Prepping for more chinking 3/18/2023

With the hardest top rows of logs over the stairs completely chinked, I could turn my attention to finishing the lower logs. I had to break up this wall into two sections - upper and lower - because I ran out of polycryllic. You don't have to put a finish on the logs, but everyone wishes they had after they live there for a few years. I guess dust is the big complaint - rough logs love to collect it. So rather than deal with that headache later, we decided to just go ahead and poly the logs now. Some folks like them extra shiny, so they put a high-gloss poly on them. We did a test spot in the closet and found out we don't like our logs to glare at us in the spotlight, so we went with a Matte finish, which is hard to get in gallon pails, so I had to order it online and wait.

I received the poly this week and quickly sanded and put a couple coats of the stuff on the bottom logs.

After that, I had to install nails and tidy up the insulation. Once the nails are in place and the insulation is pushed back firmly into all gaps, I can go back and look at the large gaps - more than 4" - and install metal lath to give the chink extra support.

How I do the lath is:

  1. place nails and insulation in all gaps.
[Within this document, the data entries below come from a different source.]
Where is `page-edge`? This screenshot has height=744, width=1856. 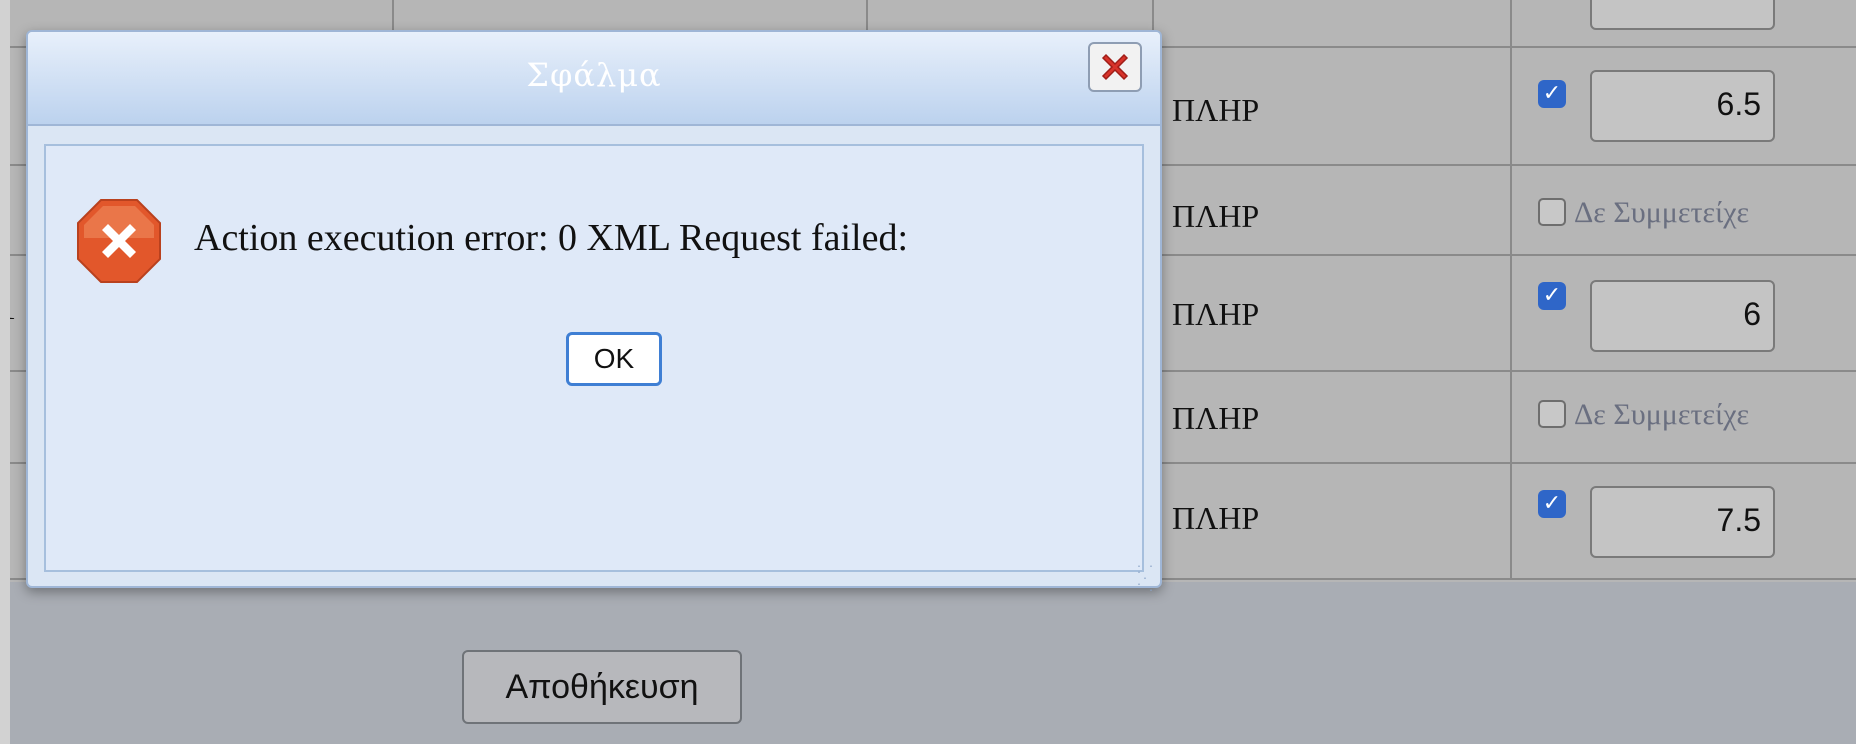
page-edge is located at coordinates (5, 372).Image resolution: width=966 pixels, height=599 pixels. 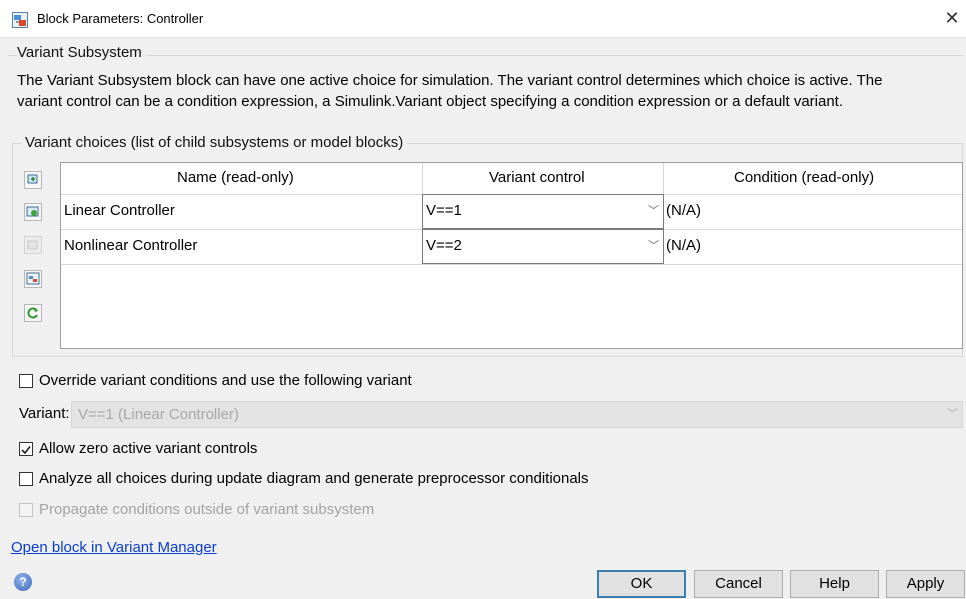 I want to click on close-button: ✕, so click(x=952, y=18).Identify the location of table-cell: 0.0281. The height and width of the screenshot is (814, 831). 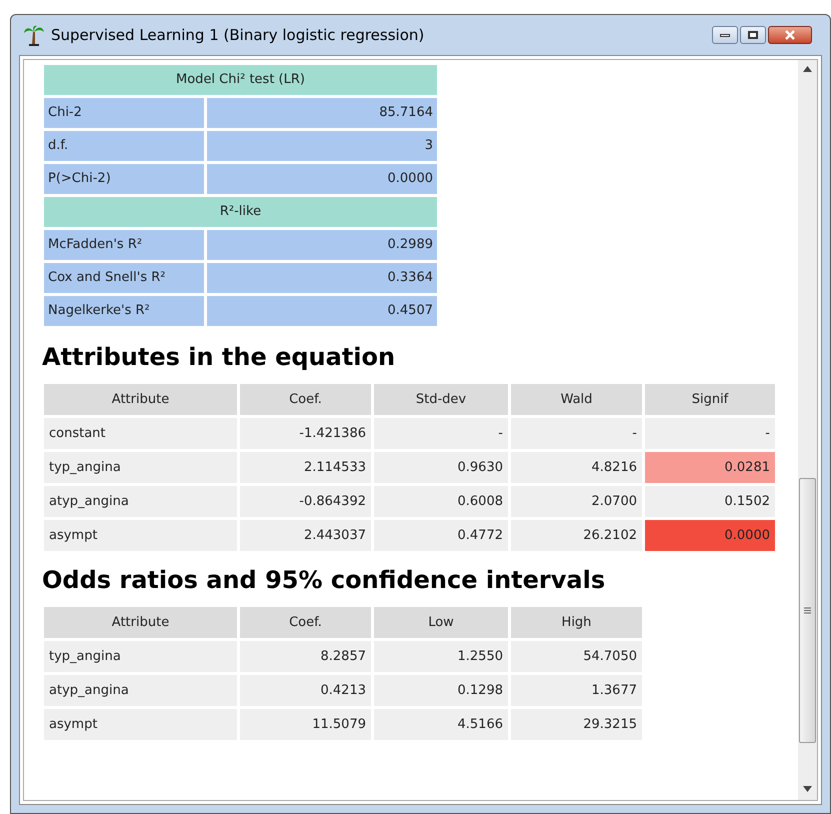
(710, 468).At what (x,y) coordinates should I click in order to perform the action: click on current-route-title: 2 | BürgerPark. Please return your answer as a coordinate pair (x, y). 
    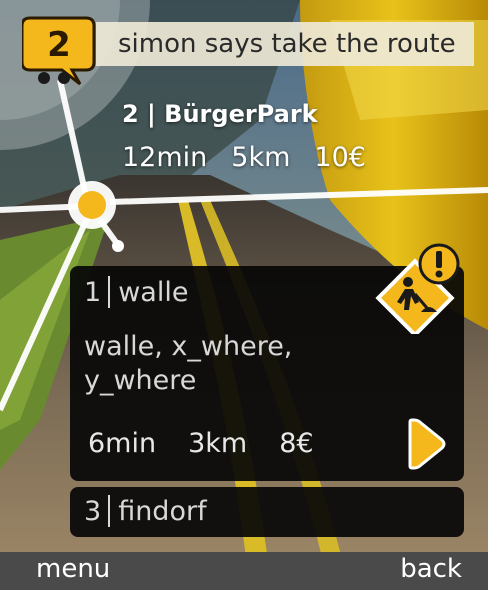
    Looking at the image, I should click on (220, 114).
For gaps smaller than 4", I go back with a hammer and bend all the nails until they are vertical.
  2. For gaps larger than 4", I go back and bend every other nail back into the gap.
  3. cut a long strip of lath a bit larger than I think I need. Then place the strip of lath in between the forward facing and bent nails.
  4. trim the lath to fit nearly vertically in the gap using an angle grinder. Don't let the top of the lath bend towards you - harder to chink that way.
  5. push the forward facing nails back into the gap to hold the lath in place.